[Stored records]
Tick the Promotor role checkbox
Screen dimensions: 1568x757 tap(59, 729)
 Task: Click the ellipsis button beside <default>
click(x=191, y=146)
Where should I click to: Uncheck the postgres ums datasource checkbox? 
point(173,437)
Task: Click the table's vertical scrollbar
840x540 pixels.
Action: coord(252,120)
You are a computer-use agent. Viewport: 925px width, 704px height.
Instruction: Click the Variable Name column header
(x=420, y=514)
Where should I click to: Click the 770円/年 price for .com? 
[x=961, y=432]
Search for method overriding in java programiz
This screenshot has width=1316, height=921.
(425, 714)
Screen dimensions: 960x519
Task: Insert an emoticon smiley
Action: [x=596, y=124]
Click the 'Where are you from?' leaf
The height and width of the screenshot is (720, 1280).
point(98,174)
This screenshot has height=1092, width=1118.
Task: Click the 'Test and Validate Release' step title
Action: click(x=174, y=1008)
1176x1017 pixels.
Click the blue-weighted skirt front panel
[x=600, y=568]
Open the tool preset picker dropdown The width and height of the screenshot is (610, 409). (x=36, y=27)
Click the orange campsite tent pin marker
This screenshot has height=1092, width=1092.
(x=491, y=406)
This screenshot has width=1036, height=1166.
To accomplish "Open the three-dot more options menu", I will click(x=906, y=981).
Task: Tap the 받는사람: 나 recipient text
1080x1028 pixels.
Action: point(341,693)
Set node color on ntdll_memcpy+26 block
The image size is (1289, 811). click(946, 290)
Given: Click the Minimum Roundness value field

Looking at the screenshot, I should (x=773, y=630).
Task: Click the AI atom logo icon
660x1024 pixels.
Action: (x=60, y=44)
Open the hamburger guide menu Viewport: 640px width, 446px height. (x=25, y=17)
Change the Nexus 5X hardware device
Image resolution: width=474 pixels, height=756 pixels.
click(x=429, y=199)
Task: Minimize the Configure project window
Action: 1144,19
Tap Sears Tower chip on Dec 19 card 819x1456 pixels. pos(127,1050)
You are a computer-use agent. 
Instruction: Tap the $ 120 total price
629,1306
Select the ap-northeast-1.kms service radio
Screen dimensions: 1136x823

■ **PROBLEM DESCRIPTION**:
All of the entries should be output exactly as they appear above.

■ **ANSWER TO THIS TASK**:
Tick the Promotor role checkbox
Screen dimensions: 1568x757 tap(59, 729)
 Task: Click the ellipsis button beside <default>
click(x=191, y=146)
Where should I click to: Uncheck the postgres ums datasource checkbox? 
point(173,437)
Task: Click the table's vertical scrollbar
840x540 pixels.
Action: coord(252,120)
You are a computer-use agent. Viewport: 925px width, 704px height.
Instruction: Click the Variable Name column header
(x=420, y=514)
Where should I click to: Click the 770円/年 price for .com? 
[x=961, y=432]
Search for method overriding in java programiz
This screenshot has width=1316, height=921.
(425, 714)
Screen dimensions: 960x519
Task: Insert an emoticon smiley
Action: [x=596, y=124]
Click the 'Where are you from?' leaf
The height and width of the screenshot is (720, 1280).
point(98,174)
This screenshot has height=1092, width=1118.
Task: Click the 'Test and Validate Release' step title
Action: click(x=174, y=1008)
1176x1017 pixels.
Click the blue-weighted skirt front panel
[x=600, y=568]
Open the tool preset picker dropdown The width and height of the screenshot is (610, 409). (x=36, y=27)
Click the orange campsite tent pin marker
This screenshot has height=1092, width=1092.
(x=491, y=406)
This screenshot has width=1036, height=1166.
To accomplish "Open the three-dot more options menu", I will click(x=906, y=981).
Task: Tap the 받는사람: 나 recipient text
1080x1028 pixels.
Action: point(341,693)
Set node color on ntdll_memcpy+26 block
The image size is (1289, 811). click(946, 290)
Given: Click the Minimum Roundness value field

Looking at the screenshot, I should (x=773, y=630).
Task: Click the AI atom logo icon
660x1024 pixels.
Action: (x=60, y=44)
Open the hamburger guide menu Viewport: 640px width, 446px height. (x=25, y=17)
Change the Nexus 5X hardware device
Image resolution: width=474 pixels, height=756 pixels.
click(x=429, y=199)
Task: Minimize the Configure project window
Action: 1144,19
Tap Sears Tower chip on Dec 19 card 819x1456 pixels. pos(127,1050)
You are a computer-use agent. 
Instruction: Tap the $ 120 total price
629,1306
Select the ap-northeast-1.kms service radio
Screen dimensions: 1136x823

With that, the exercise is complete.